September 21, 2012
Last week I confidently predicted that Mitt Romney would lose the election. Since then, things have only become worse for him, as a video of a fundraiser he spoke at earlier this year surfaced.
In the secretly-recorded video, Romney is heard disparaging those with incomes too low to owe federal income taxes. I don’t want to get into the details of who these people are and how unfair his characterization of them is. The point I want to make is that it is another blow to Romney’s campaign that has hurt his election chances according to polls this week from Gallup and Ipsos/Reuters.
The combined effects of a poor convention, the Libyan gaffe, the secret video and a generally lackluster campaign have taken their toll on Romney. According to RealClearPolitics , Barack Obama is comfortably ahead by a margin that has never been overcome previously. As of yesterday, The New York Times’ Nate Silver had the odds of Obama winning at 75 percent, with a projected 305 electoral votes (only 270 are needed to win) .
Of course, the usual caveats apply – Romney could make a comeback with the vast campaign funds he has at his disposal, Obama could make a big misstep, the debates may alter the election and so on. That said, many Republicans are already preparing for the worst. Just this week, for example, former Minnesota Gov. Tim Pawlenty, who had been co-chairman of the Romney campaign, left to become a lobbyist.
It may be that Pawlenty was simply made an offer too good to turn down. But it could also mean that he is jumping from a sinking ship while there is still time. He may have concluded that his chances of being a cabinet secretary in a Romney administration are too low, and after the election being a Republican in Washington may have diminished value.
It now appears certain that Republican hopes in Congress have diminished along with Romney’s fortunes. Political scientist Larry Sabato is projecting a net Democratic pickup of 4 seats in the House of Representatives. That will still leave Republicans in control, but with a reduced margin that will make it harder for the leadership to keep control. On the other hand, the Princeton Election Consortium thinks that Democrats have a 74 percent chance of retaking the House based on generic ballot polls.
In the Senate, Democratic chances of keeping control have improved significantly. Their candidates are doing well in states where Republicans thought they had an excellent chance of keeping or gaining seats. These include Virginia, Indiana, Missouri and Wisconsin. It now appears likely that Democrats will stay in control of the Senate.
Republicans have a great deal more downside risk than Democrats at this point. First, Romney could end up dragging down some otherwise electable congressional candidates. Second, at-risk Republican congressional candidates may begin to openly distance themselves from him, as several already have over his video comments, which will drag Romney down further.
But the most important wild card, insofar as Congress is concerned, is the extraordinary unpopularity of the institution. According to Gallup, Congress’s unpopularity in an election year has never been lower. Just 13 percent of Americans approve of the job it’s doing. This is also the most do-nothing Congress in history based on days in session, hearings held, laws passed and so on.
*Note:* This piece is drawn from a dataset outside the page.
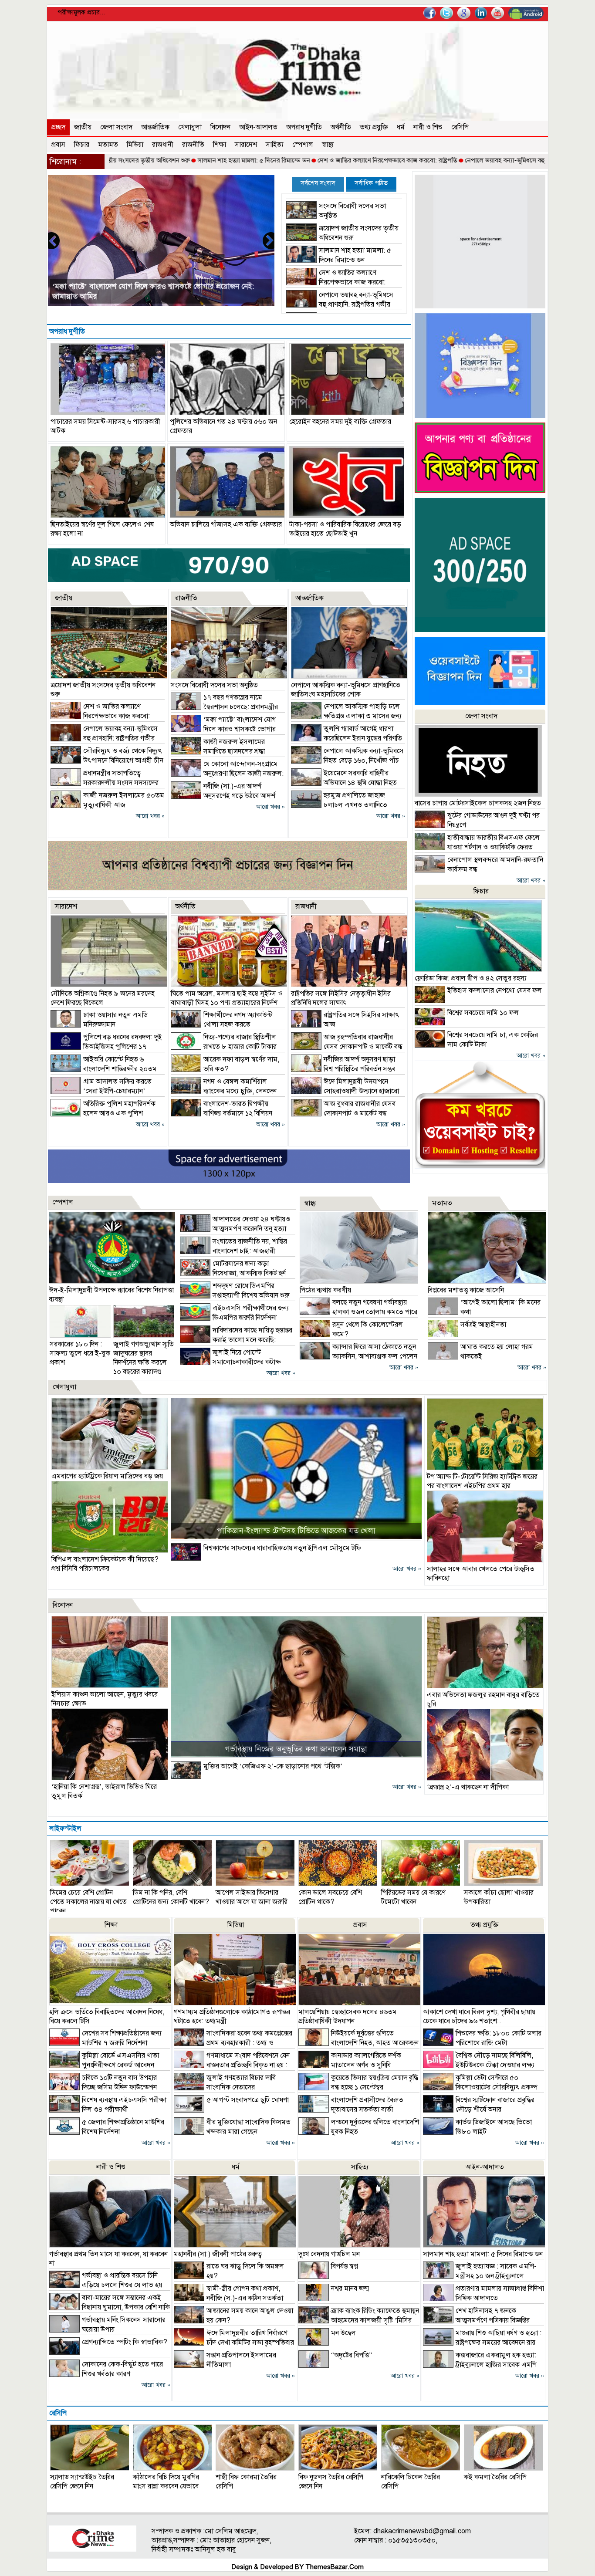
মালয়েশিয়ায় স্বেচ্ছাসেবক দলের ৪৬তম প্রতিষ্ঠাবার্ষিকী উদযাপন (347, 2016)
These factors could lead to a throw-the-bums-out attitude that endangers many incumbents now thought to be safe. Since Republicans have more seats to defend in the House, they have more to lose if this attitude becomes widespread.
If Republicans lose the presidential election to someone they thought had almost zero chance of winning when the campaign began, lose net seats in the House and leave Democrats in control of the Senate, there is no possible way they can avoid some sort of internal fight over what went wrong, who is responsible, and what to do about it.
The Club for Growth, a major player in Republican politics that enforces the conservative line on taxes and budget policy, has already said that Romney’s failure is not being conservative enough. This view is widely echoed among right-wing radio talk shows and blogs. This suggests that there will be even more pressure to nominate someone who is not merely “severely conservative,” as Romney calls himself, but someone so conservative there isn’t even a term to describe it yet.
Those that share this view, however, need to seriously ask themselves whether they think that Minnesota Rep. Michele Bachmann, Texas Gov. Rick Perry, businessman Herman Cain, former Pennsylvania Sen. Rick Santorum, or former House Speaker Newt Gingrich would be running better against Obama if one of them had won the GOP nomination. All ran well to the right of Romney and all led the race for the nomination at one point.
I think that is very, very doubtful that any of them would be doing better or even as well as Romney. He was clearly the most electable candidate running this year. Those Republicans who might have been more electable, such as New Jersey Gov. Chris Christie or Indiana Gov. Mitch Daniels, chose not to run because they knew they had no chance in a primary process totally dominated by the GOP’s right-wing fringe.
Some moderate Republicans, such as former George W. Bush speechwriter David Frum, think there will be a civil war in the Republican Party after the election. But similar predictions were made after John McCain lost in 2008 and it didn’t happen. New York Senator Charles Schumer, a Democrat, however, says he has heard serious grumbling among Senate Republicans about their party’s no-compromise attitude that may lead to reforms in that body.